Baba Yaga is not exactly connected to Yule, but this association just seemed to impose itself to me this year. Year in, year out, I understand how all of these Pagan holidays I celebrate are actually very layered and complex and how one holiday does not represent just that one thing but rather a whole plexus of ideas. Each has its own unbelievably deep roots which can be studied for years. But this is wherein beauty lies.
This year, I think of Yule in a considerably different way and I don't see it as just another celebration of life, but also as an acknowledgement of death as an equally valuable part of life. Each year has to come to an end, and so does every life.
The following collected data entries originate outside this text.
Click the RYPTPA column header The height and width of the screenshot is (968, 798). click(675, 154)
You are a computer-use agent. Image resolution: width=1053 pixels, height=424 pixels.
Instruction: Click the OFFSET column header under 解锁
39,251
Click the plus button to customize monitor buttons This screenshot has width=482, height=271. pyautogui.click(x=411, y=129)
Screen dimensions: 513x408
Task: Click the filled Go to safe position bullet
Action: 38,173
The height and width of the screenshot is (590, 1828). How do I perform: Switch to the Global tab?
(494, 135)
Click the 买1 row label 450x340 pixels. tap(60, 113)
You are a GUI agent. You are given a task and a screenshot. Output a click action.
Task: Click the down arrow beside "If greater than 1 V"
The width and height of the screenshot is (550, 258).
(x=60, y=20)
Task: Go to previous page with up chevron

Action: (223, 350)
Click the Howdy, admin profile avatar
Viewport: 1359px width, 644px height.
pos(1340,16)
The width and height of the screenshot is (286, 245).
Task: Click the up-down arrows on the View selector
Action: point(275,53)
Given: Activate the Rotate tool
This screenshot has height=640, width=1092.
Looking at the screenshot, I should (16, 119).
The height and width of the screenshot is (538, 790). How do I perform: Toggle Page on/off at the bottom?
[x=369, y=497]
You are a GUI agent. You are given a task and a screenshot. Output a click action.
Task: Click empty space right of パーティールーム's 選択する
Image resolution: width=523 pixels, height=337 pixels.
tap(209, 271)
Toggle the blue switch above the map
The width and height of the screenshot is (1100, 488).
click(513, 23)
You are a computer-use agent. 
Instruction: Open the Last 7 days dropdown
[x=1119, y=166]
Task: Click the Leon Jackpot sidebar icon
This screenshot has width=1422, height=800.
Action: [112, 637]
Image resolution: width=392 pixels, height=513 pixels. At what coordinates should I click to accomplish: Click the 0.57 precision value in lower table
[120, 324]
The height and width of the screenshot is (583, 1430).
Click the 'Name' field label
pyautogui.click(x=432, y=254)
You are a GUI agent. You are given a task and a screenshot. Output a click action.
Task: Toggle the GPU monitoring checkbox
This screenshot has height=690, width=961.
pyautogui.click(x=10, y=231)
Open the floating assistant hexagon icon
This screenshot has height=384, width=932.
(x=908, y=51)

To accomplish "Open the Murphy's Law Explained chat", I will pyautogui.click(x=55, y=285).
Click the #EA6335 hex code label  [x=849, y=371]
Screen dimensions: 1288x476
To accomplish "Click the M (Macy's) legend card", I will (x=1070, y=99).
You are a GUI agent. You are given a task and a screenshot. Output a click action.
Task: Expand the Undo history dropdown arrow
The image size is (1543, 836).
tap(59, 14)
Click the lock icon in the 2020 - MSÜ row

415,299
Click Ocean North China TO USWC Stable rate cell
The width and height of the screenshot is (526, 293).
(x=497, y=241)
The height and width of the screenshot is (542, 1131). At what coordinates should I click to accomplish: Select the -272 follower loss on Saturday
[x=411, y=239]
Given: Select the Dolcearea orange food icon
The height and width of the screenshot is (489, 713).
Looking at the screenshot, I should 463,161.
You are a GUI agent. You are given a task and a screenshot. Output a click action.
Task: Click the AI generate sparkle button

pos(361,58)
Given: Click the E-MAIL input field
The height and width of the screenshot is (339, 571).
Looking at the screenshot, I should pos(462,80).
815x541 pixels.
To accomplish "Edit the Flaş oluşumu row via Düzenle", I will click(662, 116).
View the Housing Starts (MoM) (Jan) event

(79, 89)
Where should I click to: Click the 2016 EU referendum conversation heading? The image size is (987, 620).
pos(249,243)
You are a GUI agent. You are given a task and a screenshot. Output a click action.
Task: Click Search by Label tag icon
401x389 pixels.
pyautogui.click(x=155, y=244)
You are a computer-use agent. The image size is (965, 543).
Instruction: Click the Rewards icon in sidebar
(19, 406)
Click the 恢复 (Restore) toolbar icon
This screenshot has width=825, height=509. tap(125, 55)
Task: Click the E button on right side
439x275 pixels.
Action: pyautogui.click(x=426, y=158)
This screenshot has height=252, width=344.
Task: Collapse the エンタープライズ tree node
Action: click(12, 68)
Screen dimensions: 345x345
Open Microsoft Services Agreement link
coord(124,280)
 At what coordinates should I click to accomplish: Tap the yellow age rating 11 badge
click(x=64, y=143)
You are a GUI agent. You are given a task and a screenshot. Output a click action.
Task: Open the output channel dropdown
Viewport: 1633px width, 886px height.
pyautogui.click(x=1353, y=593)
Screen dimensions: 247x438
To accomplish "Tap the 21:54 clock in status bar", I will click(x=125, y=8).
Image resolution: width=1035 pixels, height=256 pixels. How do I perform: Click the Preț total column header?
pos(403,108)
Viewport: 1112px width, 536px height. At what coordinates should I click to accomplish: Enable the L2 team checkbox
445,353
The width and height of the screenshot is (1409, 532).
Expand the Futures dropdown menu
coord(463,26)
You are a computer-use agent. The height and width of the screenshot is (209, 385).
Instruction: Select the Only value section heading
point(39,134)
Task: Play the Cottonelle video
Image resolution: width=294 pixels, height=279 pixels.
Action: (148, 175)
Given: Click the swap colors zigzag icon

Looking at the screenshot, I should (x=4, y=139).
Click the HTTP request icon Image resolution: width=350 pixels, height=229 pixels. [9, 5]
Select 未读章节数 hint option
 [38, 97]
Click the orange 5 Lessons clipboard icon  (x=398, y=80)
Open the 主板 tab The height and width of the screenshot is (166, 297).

Such is the natural cycle. This is why I will spend this period in quiet meditation on this topic. Nevertheless, I urge you to explore what this Sabbat means to you and celebrate it in accordance with this.
But not to finish on such a sad note, I want to wish you all a merry and blessed Yule. And to those of you who have decided to celebrate the winter solstice in its full glory (which, by the way, falls on December 22 this year), I wish it to be filled with happiness, love, celebration, feasts and holiday cheer.